Advanced Deployment Strategies and Security
When deploying to on-premise servers, security and isolation are paramount. One high-impact strategy is the use of ephemeral runners. An ephemeral runner is configured to be destroyed immediately after a single job is completed. This creates a short-lived compute environment for every job on demand.
The impact of ephemeral runners is twofold:
- Security: Per-build isolation reduces the risk of data leakage in multi-tenanted environments, as no state is persisted from one job to the next.
- Performance: Because a new environment is created for every job, there is no need for a job to wait for an idle runner, which simplifies the overall auto-scaling logic.
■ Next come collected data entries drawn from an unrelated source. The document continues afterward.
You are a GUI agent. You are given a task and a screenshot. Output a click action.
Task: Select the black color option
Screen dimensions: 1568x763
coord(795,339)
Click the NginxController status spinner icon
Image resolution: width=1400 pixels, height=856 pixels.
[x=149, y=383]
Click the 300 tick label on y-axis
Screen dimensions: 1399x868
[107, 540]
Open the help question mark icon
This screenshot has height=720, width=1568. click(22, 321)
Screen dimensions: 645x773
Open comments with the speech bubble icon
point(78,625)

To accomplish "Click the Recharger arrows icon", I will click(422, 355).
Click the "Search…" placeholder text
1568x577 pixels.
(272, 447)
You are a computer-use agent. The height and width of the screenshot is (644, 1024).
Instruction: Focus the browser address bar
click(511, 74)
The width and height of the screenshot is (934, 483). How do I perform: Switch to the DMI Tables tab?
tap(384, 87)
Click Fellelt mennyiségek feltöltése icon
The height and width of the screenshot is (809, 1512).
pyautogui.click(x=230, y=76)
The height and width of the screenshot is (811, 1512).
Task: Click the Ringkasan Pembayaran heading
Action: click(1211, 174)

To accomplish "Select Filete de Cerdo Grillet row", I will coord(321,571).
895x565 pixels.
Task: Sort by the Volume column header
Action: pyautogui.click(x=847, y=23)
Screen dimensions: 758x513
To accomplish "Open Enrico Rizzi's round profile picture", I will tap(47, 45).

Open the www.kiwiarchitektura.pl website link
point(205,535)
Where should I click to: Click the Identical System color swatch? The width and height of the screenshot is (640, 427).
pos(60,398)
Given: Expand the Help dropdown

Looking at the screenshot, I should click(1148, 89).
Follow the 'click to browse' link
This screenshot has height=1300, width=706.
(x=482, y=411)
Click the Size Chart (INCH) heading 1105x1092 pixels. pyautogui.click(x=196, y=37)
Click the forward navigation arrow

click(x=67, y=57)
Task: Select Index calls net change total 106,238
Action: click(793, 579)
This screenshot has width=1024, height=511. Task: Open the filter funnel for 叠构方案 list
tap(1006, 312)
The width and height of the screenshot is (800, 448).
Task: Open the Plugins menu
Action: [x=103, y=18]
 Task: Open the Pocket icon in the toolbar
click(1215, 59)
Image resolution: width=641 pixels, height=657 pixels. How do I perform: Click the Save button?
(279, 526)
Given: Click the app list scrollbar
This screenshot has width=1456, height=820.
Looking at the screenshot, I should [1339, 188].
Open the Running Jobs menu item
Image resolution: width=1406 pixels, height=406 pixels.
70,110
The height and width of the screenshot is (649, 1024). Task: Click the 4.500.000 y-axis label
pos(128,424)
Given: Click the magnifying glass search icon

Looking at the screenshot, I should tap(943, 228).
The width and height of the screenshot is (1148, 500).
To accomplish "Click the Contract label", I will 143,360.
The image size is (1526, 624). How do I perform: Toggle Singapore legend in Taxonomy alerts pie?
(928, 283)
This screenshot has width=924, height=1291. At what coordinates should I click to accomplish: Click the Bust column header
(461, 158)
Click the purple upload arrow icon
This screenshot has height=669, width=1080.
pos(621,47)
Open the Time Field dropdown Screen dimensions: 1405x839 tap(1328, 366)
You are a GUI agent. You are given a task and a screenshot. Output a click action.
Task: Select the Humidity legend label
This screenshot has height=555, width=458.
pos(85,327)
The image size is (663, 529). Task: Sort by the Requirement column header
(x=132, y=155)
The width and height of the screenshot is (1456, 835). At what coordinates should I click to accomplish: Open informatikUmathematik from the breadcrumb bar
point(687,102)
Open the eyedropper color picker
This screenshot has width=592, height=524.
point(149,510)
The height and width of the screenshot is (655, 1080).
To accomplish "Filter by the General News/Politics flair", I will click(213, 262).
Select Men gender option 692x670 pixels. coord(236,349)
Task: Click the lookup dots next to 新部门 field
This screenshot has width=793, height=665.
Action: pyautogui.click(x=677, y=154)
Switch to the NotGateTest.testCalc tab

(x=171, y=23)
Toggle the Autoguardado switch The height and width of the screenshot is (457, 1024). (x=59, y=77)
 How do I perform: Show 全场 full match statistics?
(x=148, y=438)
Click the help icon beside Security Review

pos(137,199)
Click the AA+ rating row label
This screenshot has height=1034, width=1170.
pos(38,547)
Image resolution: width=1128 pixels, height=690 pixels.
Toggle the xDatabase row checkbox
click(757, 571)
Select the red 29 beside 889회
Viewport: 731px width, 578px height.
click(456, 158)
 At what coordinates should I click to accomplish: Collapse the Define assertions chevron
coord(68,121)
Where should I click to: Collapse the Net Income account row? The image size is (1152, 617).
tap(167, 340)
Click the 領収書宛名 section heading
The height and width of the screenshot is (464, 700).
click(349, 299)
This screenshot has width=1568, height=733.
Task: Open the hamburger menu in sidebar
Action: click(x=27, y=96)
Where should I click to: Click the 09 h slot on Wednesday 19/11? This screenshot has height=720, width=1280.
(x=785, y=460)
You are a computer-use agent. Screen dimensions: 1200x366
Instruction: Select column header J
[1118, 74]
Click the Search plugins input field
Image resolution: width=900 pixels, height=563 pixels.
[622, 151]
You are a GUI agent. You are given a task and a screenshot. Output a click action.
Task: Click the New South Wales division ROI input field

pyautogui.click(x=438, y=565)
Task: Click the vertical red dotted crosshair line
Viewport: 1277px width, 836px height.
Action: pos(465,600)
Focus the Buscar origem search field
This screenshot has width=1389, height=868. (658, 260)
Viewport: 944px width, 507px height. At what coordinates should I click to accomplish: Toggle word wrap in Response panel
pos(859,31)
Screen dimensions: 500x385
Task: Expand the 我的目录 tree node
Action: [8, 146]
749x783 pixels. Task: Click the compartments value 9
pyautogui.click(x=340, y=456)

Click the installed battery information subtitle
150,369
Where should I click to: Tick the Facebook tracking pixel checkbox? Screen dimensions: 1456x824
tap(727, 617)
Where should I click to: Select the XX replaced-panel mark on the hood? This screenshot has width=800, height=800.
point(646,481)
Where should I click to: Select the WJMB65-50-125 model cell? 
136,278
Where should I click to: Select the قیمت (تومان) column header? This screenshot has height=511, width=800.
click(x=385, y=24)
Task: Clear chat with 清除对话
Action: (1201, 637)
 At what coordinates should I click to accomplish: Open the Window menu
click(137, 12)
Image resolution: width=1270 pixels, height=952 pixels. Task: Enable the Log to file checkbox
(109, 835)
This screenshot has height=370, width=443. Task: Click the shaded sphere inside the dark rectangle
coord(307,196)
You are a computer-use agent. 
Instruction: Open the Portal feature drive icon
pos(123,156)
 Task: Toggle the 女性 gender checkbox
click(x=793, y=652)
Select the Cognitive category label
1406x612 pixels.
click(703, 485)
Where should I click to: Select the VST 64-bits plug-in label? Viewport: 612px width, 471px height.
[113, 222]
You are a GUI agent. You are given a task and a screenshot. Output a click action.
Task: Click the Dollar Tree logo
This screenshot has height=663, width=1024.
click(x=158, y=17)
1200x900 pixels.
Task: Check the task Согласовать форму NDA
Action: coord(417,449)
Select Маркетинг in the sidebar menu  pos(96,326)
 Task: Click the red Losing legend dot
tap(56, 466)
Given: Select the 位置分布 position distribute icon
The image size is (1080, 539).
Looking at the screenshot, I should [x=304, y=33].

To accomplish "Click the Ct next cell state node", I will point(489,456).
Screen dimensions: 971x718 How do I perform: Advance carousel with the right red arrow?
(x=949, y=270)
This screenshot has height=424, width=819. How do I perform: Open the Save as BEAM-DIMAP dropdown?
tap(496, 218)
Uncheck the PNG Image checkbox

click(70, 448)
For organizations that integrate their on-premise runners with cloud identity providers, such as AWS, GitHub Actions provides an OIDC provider. This allows the runner to obtain short-lived credentials without storing long-term secrets on the runner itself. When scaling this across many repositories, organizations can avoid IAM role limits by using:
- Attribute Based Access Control (ABAC): Matching claims in the GitHub token (like repository name or branch) to AWS resource tags.
- Role Based Access Control (RBAC): Grouping repositories into Teams to reduce the total number of required roles.
- Identity Broker Patterns: Dynamically vending credentials based on the identity provided by the GitHub workflow.
Workflow Automation and Tooling Integration
GitHub Actions is designed to automate the entire software workflow, from the initial idea to final production. This versatility extends to several key features that enhance the on-premise experience:
- Matrix Builds: This allows developers to test across multiple operating systems and runtime versions simultaneously, ensuring that a build is compatible with various on-premise server configurations.
- Language Support: The platform natively supports a wide array of languages, including Node.js, Python, Java, Ruby, PHP, Go, Rust, and .NET.
- GitHub Packages: By pairing Actions with GitHub Packages, teams can simplify package management using the
GITHUB_TOKENfor fast distribution via a global CDN and efficient dependency resolution. - Live Logs: Real-time execution logs with color and emoji support provide immediate feedback on the status of on-premise deployments.
For those who prefer a managed experience even within their own cloud environment, AWS CodeBuild can be used to provide managed self-hosted runners. This removes the need to maintain the underlying infrastructure or build custom scaling logic, as CodeBuild manages the ephemeral environments and provides low start-up latency.
Conclusion
The transition from legacy systems like TFS to GitHub Actions for on-premise deployment is not merely a change in tooling but a shift in architectural strategy. By leveraging self-hosted runners, organizations can maintain the security and proximity required to interact with internal servers while benefiting from the orchestration capabilities of a modern CI/CD platform. The choice between standard self-hosted runners, ARC for Kubernetes, or managed solutions like AWS CodeBuild depends on the organization's internal expertise and scaling needs. The implementation of ephemeral runners and OIDC-based identity management further secures the pipeline, ensuring that the automation of build, test, and deploy activities does not introduce new security vulnerabilities. Ultimately, the flexibility of the GitHub Actions Runner Scale Set Client empowers platform teams to customize the runner lifecycle, ensuring that on-premise infrastructure can be as agile as any cloud-native environment.